Para ello, disponen de varias herramientas, que básicamente consisten en reducir los intereses, disminuir el dinero que deben mantener en su caja los bancos, comprar bonos e inyectar liquidez directamente en el sistema. Todas ellas persiguen poner en circulación más billetes y monedas con el fin de que ese dinero adicional evite el colapso financiero y económico.
Discriminar
Por tanto, podría parecer que es suficiente con inundar todo de dinero. Pero no resulta tan fácil. "El prestamista de último recurso se enfrenta a los dilemas de la cantidad y el momento de la intervención", comentó ya Kindleberger. Es decir, la cuestión es cuándo y cuánta liquidez introducir.

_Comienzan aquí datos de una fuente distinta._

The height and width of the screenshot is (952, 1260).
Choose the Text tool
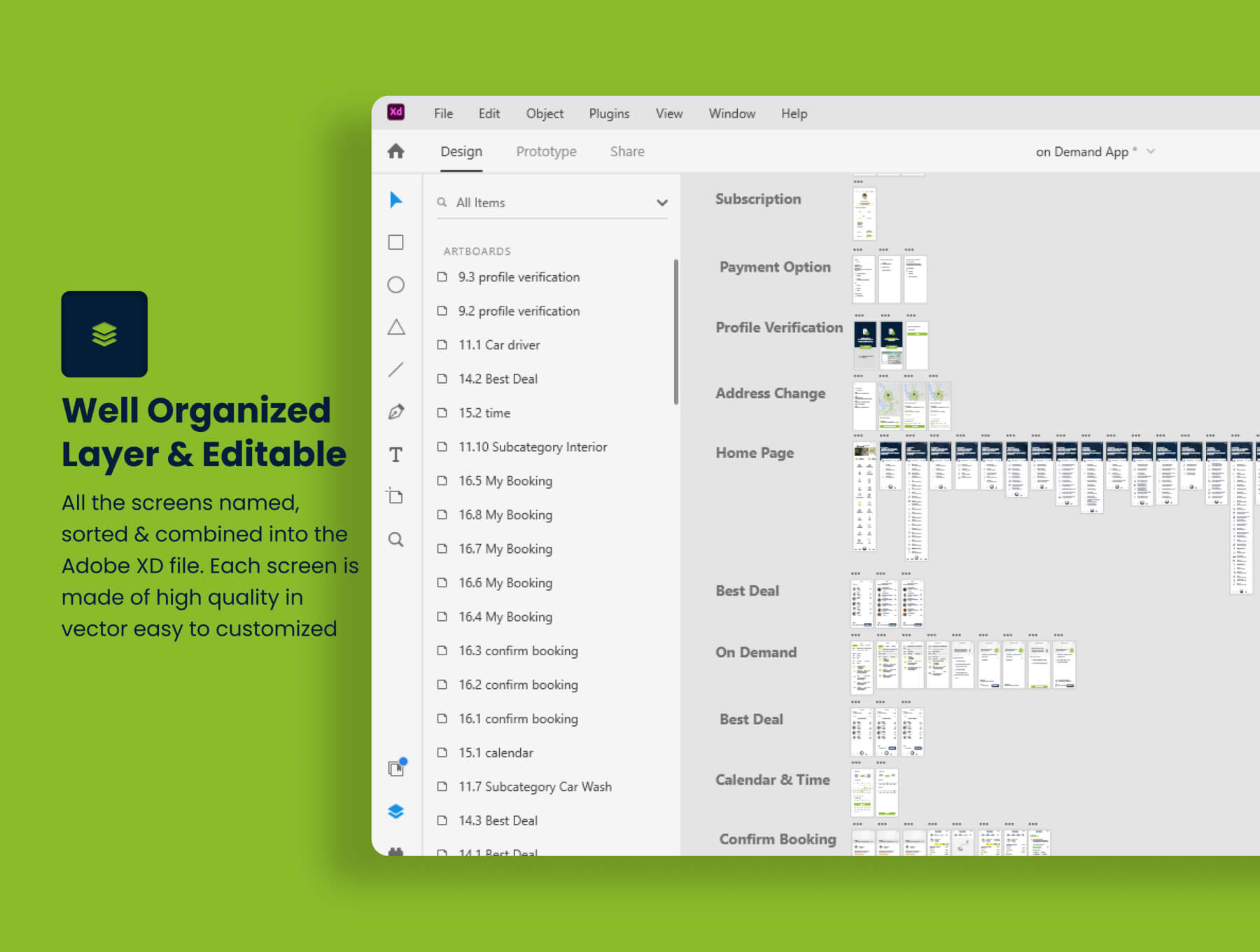pos(396,455)
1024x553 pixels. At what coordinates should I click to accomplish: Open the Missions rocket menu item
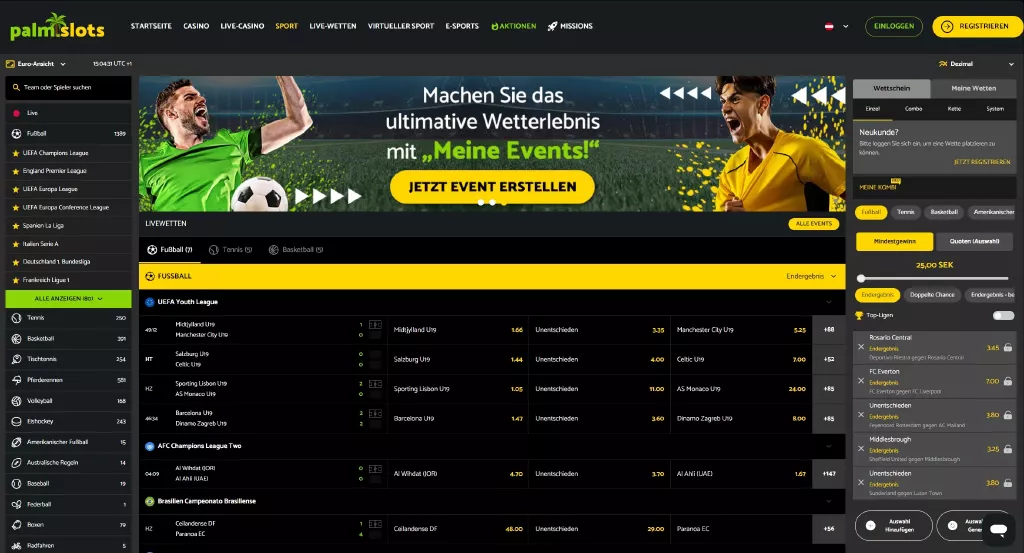pyautogui.click(x=570, y=26)
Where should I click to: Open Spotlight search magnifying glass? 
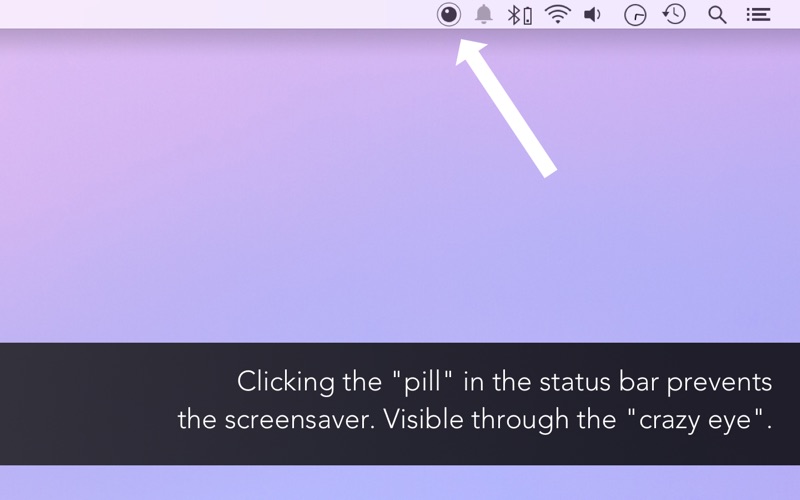pyautogui.click(x=717, y=15)
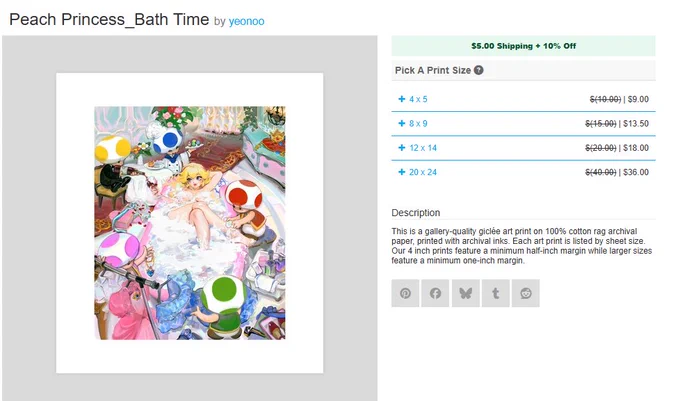Click the artwork print preview image
The image size is (680, 401).
pyautogui.click(x=190, y=223)
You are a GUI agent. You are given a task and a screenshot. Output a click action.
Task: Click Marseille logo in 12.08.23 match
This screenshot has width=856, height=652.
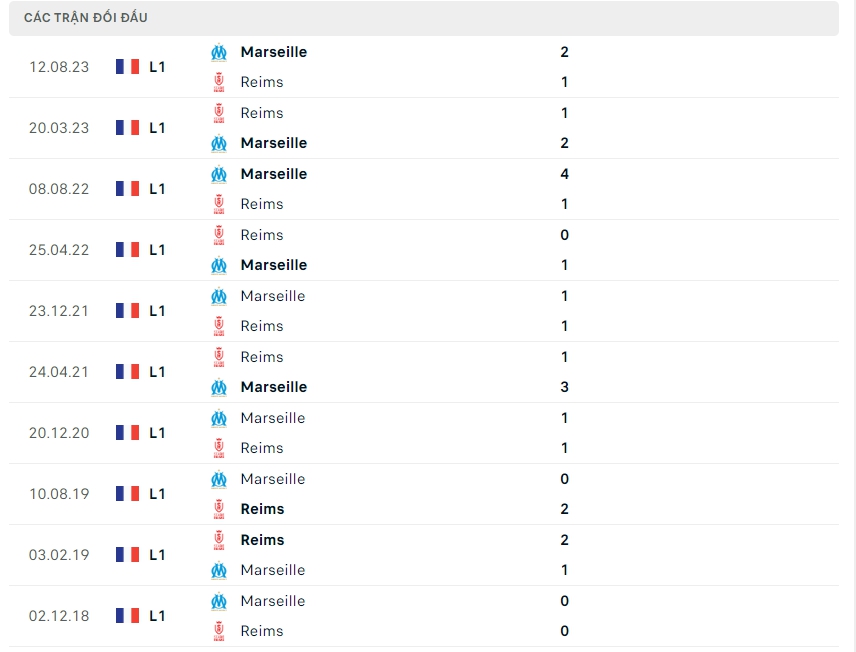219,52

En este sentido, Walter Bagehot, el editor más famoso del semanario británico The Economist y autor del prestigioso libro Lombard Street, sostenía que es mejor pasarse que quedarse corto, ya que siempre habrá tiempo para retirar esa liquidez más adelante. Aunque no aceptada por todos, esta pragmática postura es la que cuenta con más adeptos, y de hecho es la que vienen secundando la Fed, el BCE y el BoE.
Más ampollas suscita otra cuestión: a quién ayudar. Y es que los bancos centrales se enfrentan al riesgo moral de acudir al rescate de entidades, como la británica Northern Rock, que han cometido demasiados excesos. Si lo hacen, se enfrentan a la amenaza de que en el futuro las entidades se vuelvan menos cuidadosas, porque asumen que los prestamistas de último recurso ya taparán sus agujeros.
Los bancos centrales, por tanto, deben exhibir toda su materia gris con una precisión quirúrgica. De lo contrario, el enfermo puede morir bien por exceso de cuidados, bien por su defecto.